Anne Hathaway offered rare insight into her personal life while discussing her marriage to Adam Shulman.
“He supports me completely. This year in particular was unusual,” Hathaway, 43, told People on Monday, April 20. “He and I both know that it’s probably never going to happen like this again.”
The actress praised Shulman, 45, for “the way he stepped up” during a busy work year for her, adding, “In every possible way, he’s the most extraordinary person I’ve ever met.”
Hathaway, who shares sons Jonathan, 10, and Jack, 6, with Shulman, expressed gratitude for her husband.
“I’m so lucky that he’s my partner that I spend my life with,” she gushed. “If I didn’t know that before this past year, I think I really know it now because with absolutely everything he’s just, he’s on it. He holds it down.”
She continued: “I hope that doesn’t sound like I’m bragging, but he’s a dream partner to me.”

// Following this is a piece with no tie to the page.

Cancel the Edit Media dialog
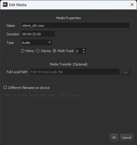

Hathaway called Shulman “a wonderful cook,” saying, “That’s one of the ways that I really value him. [He recently made a] bangin’ salmon with rice, purple sweet potatoes and spinach and roasted tomatoes. It was so good.”

The Oscar winner thanked Shulman for supporting her amid her jam-packed schedule, which this year includes the release of films Mother Mary, The Devil Wears Prada 2 and Christopher Nolan’s big-budget adaptation of The Odyssey.
“It’s one thing to have dreams,” Hathaway said, explaining how she and Shulman “work well” together. “It’s another thing to have somebody who helps you achieve them. I absolutely would not be able to have achieved what I’ve done without my husband.”
Hathaway and Shulman originally started dating after they met at the 2008 Palm Springs International Film Festival. The couple got married in 2012 before expanding their family.
“There’s this tendency to portray getting pregnant, having kids, in one light, as if it’s all positive. But I know from my own experience it’s so much more complicated than that,” Hathaway explained during an interview with WSJ. Magazine in March 2022 about the complications she faced on the road to motherhood. “And when you find out that your pain is shared by others you just think, ‘I just feel that’s helpful information to have, so I’m not isolated in my pain.’ I mean, what is there to be ashamed of? This is grief, and that’s a part of life.”
At the time, Hathaway noted that she wouldn’t rule out expanding her family further in the future. She also recalled not feeling “fully landed and fully here” until the arrival of her kids.
“It’s not like I was lacking integrity, but it made me want to be completely, on every level, true to my word,” she said. “And that meant stopping any nonsense that I had going on inside myself. And it’s little breaks that you give yourself sometimes when you know that you’re not being your best self.”
Hathaway later revealed she experienced a pregnancy loss. In a 2024 Vanity Fair profile, Hathaway said she had a miscarriage in 2015 while starring in Grounded, a one-woman, Off-Broadway play. Hathaway played an F16 fighter pilot whose career stalls after an unexpected pregnancy.
“The first time it didn’t work out for me. I was doing a play and I had to give birth onstage every night,” she said, explaining why she kept the pregnancy loss a secret from the public. “It was too much to keep it in when I was onstage pretending everything was fine.”
Hathaway later told her loved ones about the situation.
“I had to keep it real otherwise. So when it did go well for me, having been on the other side of it — where you have to have the grace to be happy for someone — I wanted to let my sisters know, ‘You don’t have to always be graceful. I see you and I’m with you,’” she continued. “It’s really hard to want something so much and to wonder if you’re doing something wrong.”